Foster J found on a brief review of the facts that the award debtors had been given a reasonable opportunity to present their case. In doing so, he noted that the lex arbitri[2] and procedural rules chosen by the parties required speed, efficiency and a minimum of formality in the arbitral procedure.[3]

Separately, Foster J noted that an application had been made by the award debtors at the seat of the arbitration to set aside the award on the basis that it was infected by ‘serious irregularity’.[4] In doing so, the award debtors relied upon the same facts and matters relied on to resist enforcement of the award.[5] In the circumstances, his Honour held that there was an issue estoppel which precluded the award debtors from raising the same arguments to resist enforcement of the award.[6] Foster J proceeded to say:

The English High Court of Justice is the court of the seat of the arbitration. Under the [New York] Convention and the IAA, any application to set aside the Award must be made in that Court. Even if there were no issue estoppel or res judicata, it would generally be inappropriate for this Court, being the enforcement court of a Convention country, to reach a different conclusion on the same question as that reached by the court of the seat of the arbitration. It would be a rare case where such an outcome would be considered appropriate.”[7]

Next, the Court, in aid of enforcement, appointed receivers over the shares in question.
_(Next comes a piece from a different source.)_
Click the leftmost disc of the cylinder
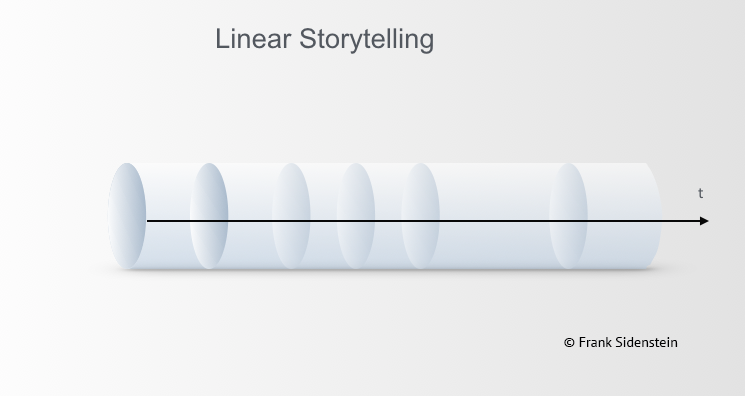The image size is (745, 396). pos(127,216)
Foster J noted that the Court had power under section 57 of the Federal Court of Australia Act 1976 (Cth) to appoint receivers and that it may exercise the discretion to appoint receivers in aid of enforcement of a judgment provided ‘it can be shown that other methods of execution would be inadequate or extremely inconvenient’.[8]


This judgment is yet another arbitration-friendly judgment of the Federal Court applying arbitration principles consistently with international arbitration jurisprudence and norms.
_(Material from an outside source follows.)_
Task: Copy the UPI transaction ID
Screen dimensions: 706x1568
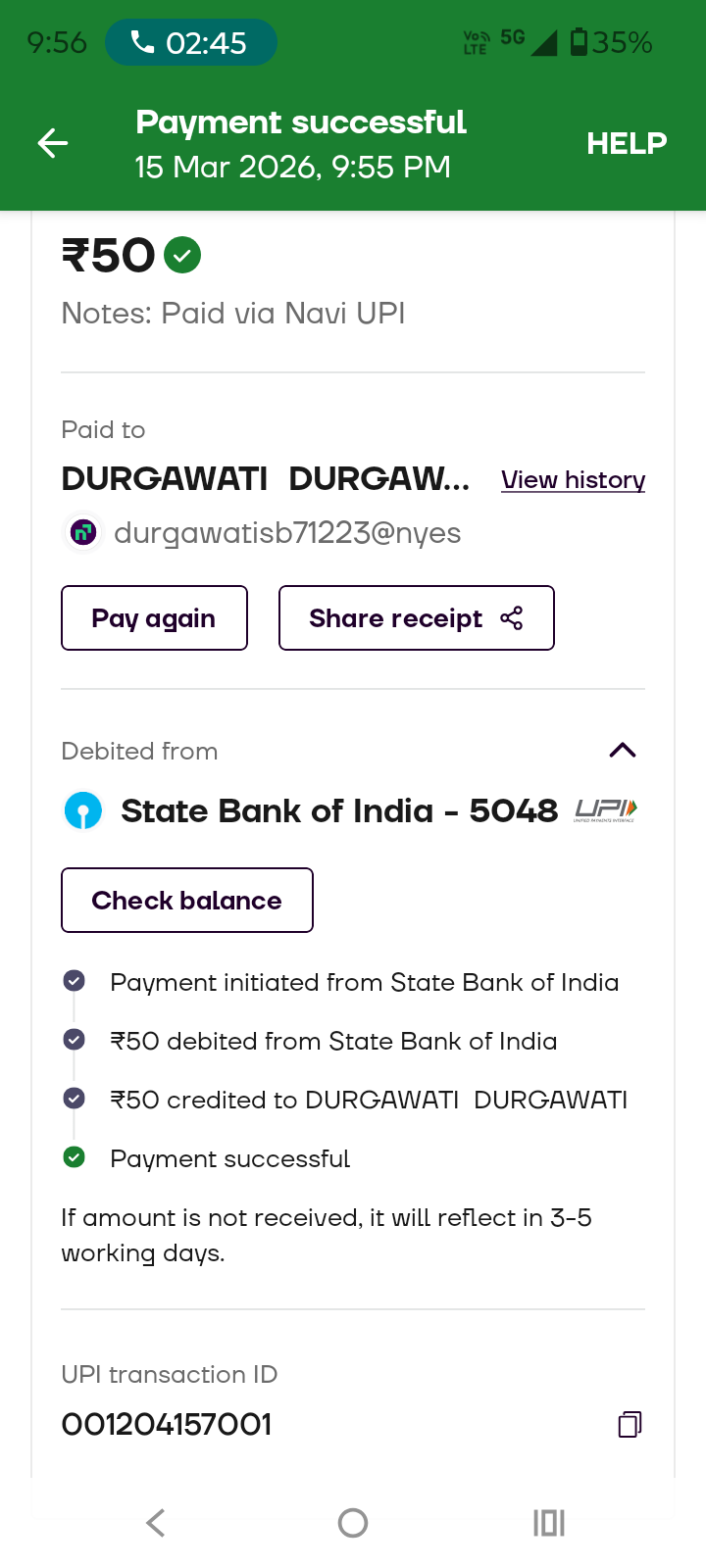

However the above quoted passage is, with respect, aspirational and not strictly correct. The New York Convention does not, at least in express terms, recognise the concept of issue estoppel. Arguably an enforcement court has a discretion to enforce an award that has been set aside at the seat of the arbitration, albeit such decisions have attracted controversy.[9] Conversely, an enforcement court may refuse to enforce an award even if the court at the seat has rejected the same argument advanced by the award debtor as a ground for setting aside the award.[10] In short, it remains controversial in international arbitration jurisprudence whether the court at the seat has any special role to play, such that the enforcement court is bound to follow decisions of the court at the seat on disputed questions agitated before both courts.
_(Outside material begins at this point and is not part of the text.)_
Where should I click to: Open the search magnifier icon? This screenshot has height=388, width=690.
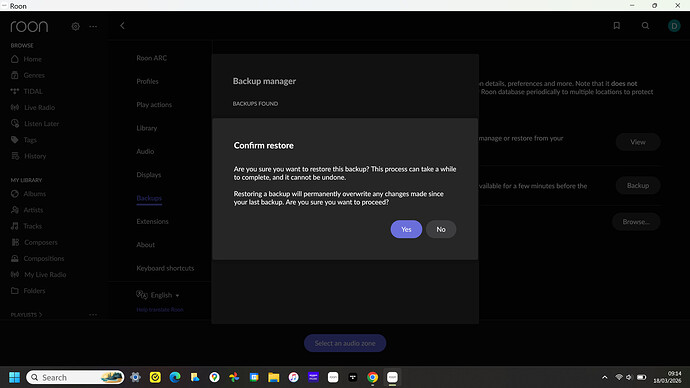645,26
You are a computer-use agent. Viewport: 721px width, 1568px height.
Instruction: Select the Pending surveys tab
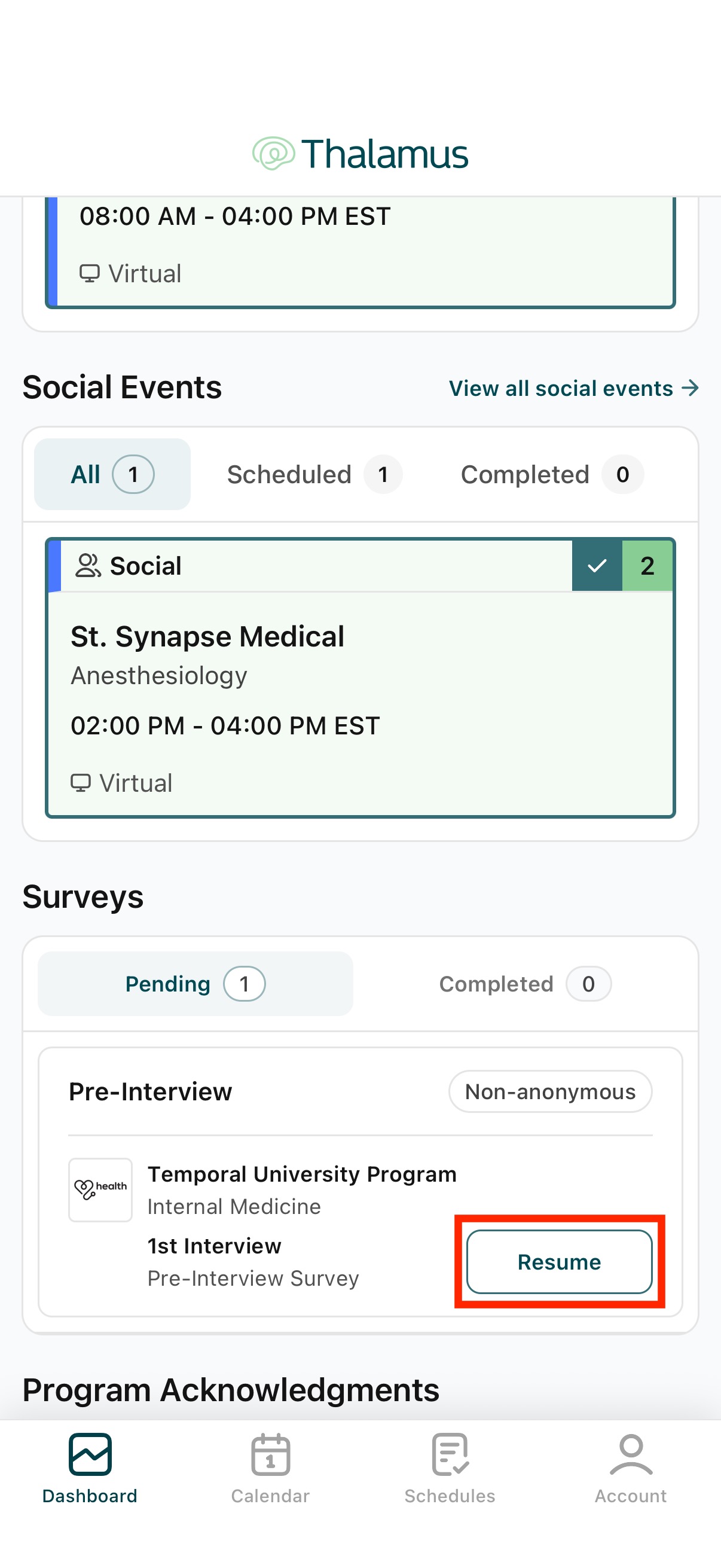tap(195, 984)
[1]  Section 8 of the IAA applies to the enforcement of a “foreign award”.[2]  That is, the law regulating the procedure of the arbitration – in this case, the Arbitration Act (UK).[3]At [92].[4] Under ss 68(2)(a) and (c) of the Arbitration Act 1996 (UK). See Gujurat NRE Coke Limited v Coeclerici Asia (Pte) Limited [2013]EWHC 1987.[5] At [89].

[6]At [102].

[7]At [103].

[8]At [108].

[9]    See Blackaby N, Partasides C et al, Redfern and Hunter on International Arbitration (5th ed, Oxford University Press, 2009) pp 649-654 referring, in part, to the 2007 French court decision in Putrabali.  Contrast van den Berg AJ, “Enforcement of Arbitral Awards Annulled in Russia”, (2010) 27(2) J of Int’l Arb 179 at 187.

[10]  A notable recent example of this is Dallah Real Estate v Government of Pakistan [2010] UKSC 46 where the UK Supreme Court refused to enforce an award made in France, accepting the argument by the award debtor (which was not a signatory to the arbitration agreement) that the Arbitral Tribunal had no jurisdiction over it, even though the French court at the seat of the arbitration had previously found that the Arbitral Tribunal did have jurisdiction over the award debtor and granted leave to enforce the award. See Grierson J and Taok M, “Dallah: Conflicting Judgments from the UK Supreme Court and the Paris Cour d’Appel” (2011) 28(4) J of Int’l Arb 407.